Just like central banks print money, many cryptocurrencies are gradually released through a process known as mining. Computing power is instrumental in generating new coins — and the levels of processing power required tend to increase in time.
Of course, the biggest blockchain to embrace cryptocurrency mining is Bitcoin... otherwise known as BTC for short. In the very early days, all Bitcoin miners needed to get their hands on new coins was a laptop. But now, increasing hash rates has meant it's a lot harder to achieve profitability unless you have sophisticated mining hardware.
What Is Proof-of-Work (PoW)?
Cryptocurrencies and blockchains depend on an array of consensus mechanisms — the most common of which is proof-of-work.
PoW isn't just crucial for cryptocurrency mining, it's also instrumental in verifying Bitcoin transactions. The proof-of-work algorithm ensures that new blocks containing transactions can be added to the blockchain. Generally speaking, this process happens every 10 minutes — and new Bitcoin is created in the process.
One thing that varies between blockchains that use proof-of-work is the mining reward that's on offer. In the early days, 50 BTC was rewarded to the miner or mining pool that successfully solved a complex PoW puzzle and added a block to the Bitcoin network. But in recent years, these rewards have been halved — first to 25 BTC, then to 12.5 BTC and now to 6.25 BTC.
Halvings take place every 210,000 blocks (about every four years) and make Bitcoin mining harder because there are much fewer coins to find. It's expected that the next halving event will take place in 2024, reducing the amount of Bitcoin in a block reward to just 3.125 BTC.
There are a plethora of PoW coins out there — and major altcoins including Litecoin, Monero, Bitcoin Cash and Bitcoin SV also use this consensus mechanism. Some of these digital currencies are application-specific integrated circuit (ASIC) resistant, meaning they can only be mined using the graphics cards in a GPU.
Unfortunately, there can be a lot of downsides when you mine Bitcoin — many of which concern the environment. The electricity costs associated with mining operations are through the roof, with a recent estimate by TradingPlatforms.com estimating that BTC alone uses $25 million worth of power each and every day. Some countries with cheap sources of electricity, such as Iran, have recently linked expansive mining rigs in the country to devastating power outages.
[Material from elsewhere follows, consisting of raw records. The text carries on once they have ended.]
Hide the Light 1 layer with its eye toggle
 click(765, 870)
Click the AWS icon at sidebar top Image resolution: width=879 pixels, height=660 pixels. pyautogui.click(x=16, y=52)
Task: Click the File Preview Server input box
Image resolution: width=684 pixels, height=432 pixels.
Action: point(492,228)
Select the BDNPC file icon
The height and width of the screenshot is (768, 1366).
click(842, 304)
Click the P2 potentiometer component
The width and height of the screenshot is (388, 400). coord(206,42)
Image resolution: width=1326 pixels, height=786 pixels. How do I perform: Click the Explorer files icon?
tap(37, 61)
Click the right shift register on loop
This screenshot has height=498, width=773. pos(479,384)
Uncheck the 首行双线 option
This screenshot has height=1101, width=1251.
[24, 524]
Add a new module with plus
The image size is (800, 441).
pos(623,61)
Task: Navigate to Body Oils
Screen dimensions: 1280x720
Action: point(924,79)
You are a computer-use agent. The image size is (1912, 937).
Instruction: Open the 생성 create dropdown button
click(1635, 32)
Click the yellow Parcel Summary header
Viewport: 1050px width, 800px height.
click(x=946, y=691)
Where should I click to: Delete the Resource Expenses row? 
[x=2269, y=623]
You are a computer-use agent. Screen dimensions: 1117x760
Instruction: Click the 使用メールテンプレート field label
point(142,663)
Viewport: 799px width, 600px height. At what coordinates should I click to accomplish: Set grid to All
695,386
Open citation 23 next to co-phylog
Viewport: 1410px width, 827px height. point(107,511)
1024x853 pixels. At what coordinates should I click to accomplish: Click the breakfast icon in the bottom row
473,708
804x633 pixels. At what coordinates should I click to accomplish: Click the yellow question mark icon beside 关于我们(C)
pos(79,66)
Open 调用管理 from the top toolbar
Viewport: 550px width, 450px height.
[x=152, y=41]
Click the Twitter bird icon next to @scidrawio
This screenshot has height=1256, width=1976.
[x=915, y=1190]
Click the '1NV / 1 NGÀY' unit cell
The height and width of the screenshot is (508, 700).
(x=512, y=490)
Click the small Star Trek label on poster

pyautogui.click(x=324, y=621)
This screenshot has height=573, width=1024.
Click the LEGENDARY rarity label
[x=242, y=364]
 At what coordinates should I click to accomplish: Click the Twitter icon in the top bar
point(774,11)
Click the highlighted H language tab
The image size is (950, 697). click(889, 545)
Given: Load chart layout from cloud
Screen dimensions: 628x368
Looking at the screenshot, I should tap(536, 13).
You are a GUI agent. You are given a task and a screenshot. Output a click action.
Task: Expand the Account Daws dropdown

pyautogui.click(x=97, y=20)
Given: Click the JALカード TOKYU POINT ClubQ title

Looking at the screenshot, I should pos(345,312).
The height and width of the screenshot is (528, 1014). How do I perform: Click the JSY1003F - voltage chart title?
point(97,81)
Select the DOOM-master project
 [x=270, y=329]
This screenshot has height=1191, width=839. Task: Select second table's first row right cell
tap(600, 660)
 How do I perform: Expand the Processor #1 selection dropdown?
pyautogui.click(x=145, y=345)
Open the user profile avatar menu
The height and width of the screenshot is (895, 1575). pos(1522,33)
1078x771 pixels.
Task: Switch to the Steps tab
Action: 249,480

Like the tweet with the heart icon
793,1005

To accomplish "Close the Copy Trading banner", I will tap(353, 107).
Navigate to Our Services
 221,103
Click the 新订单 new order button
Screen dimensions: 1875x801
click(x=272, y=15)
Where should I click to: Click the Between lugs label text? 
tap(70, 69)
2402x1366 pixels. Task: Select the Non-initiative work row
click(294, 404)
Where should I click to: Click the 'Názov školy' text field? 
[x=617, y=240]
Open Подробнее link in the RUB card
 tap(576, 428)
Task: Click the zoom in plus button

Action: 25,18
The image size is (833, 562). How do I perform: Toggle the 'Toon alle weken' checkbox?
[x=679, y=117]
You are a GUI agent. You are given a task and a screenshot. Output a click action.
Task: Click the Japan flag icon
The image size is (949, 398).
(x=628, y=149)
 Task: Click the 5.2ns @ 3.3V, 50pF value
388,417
When Satoshi Nakamoto first laid out his vision for BTC, he imagined a public ledger that would be accessible to all. Unfortunately, the advanced mining software and strategies that are needed to generate new Bitcoin has now led to criticism that only those with mining rigs and CPUs that cost thousands of dollars can participate in the mining process. Although cloud mining is an option — which effectively involves pooling processing power together and splitting the mining reward — there have been concerns that some of these offerings are scams.
One alternative to the algorithms used by Bitcoin is proof-of-stake (or PoS for short.)
What Is Proof-of-Stake (PoS)?
A chain doesn't necessarily have to rely on energy-intensive algorithms to remain secure. Proof-of-stake eliminates the need for miners and expensive CPUs altogether by enlisting validators who have a financial interest in ensuring that the blockchain operates as it should.
But things are going to get a little more interesting in the coming years. One of the world's biggest digital currencies, Ethereum, is gearing up to move away from proof-of-work in the next couple of years — shifting the emphasis to staking tokens in the process.
Whereas PoW decides who will verify a new block of transactions based on which miner completes a complex mathematical puzzle first — almost like the "fastest finger first" round in Who Wants To Be A Millionaire? — the honors on PoS blockchains are based on how much cryptocurrency a validator has staked.
PoW vs PoS
There are pros and cons associated with both of these digital currencies.
Just like it can be expensive to set up a mining rig, getting involved with proof-of-stake cryptocurrencies can have a lot of requirements. Validators on the ETH blockchain are required to stake 32 ETH in order to get involved — and many crypto enthusiasts don't have tens of thousands of dollars lying around to spare. There can also be a risk of financial penalties if a validator falls offline... and in more egregious circumstances, their stake can be slashed too.
There's also another reason why cryptocurrency exchanges are dominated by proof-of-work coins: this consensus mechanism is proven to work. All eyes will be on Ethereum 2.0 to see whether the transition to PoS goes without a hitch. Given how this blockchain is responsible for transferring hundreds of billions of dollars in funds, the slightest of technical hitches could have huge ramifications for a plethora of DeFi protocols.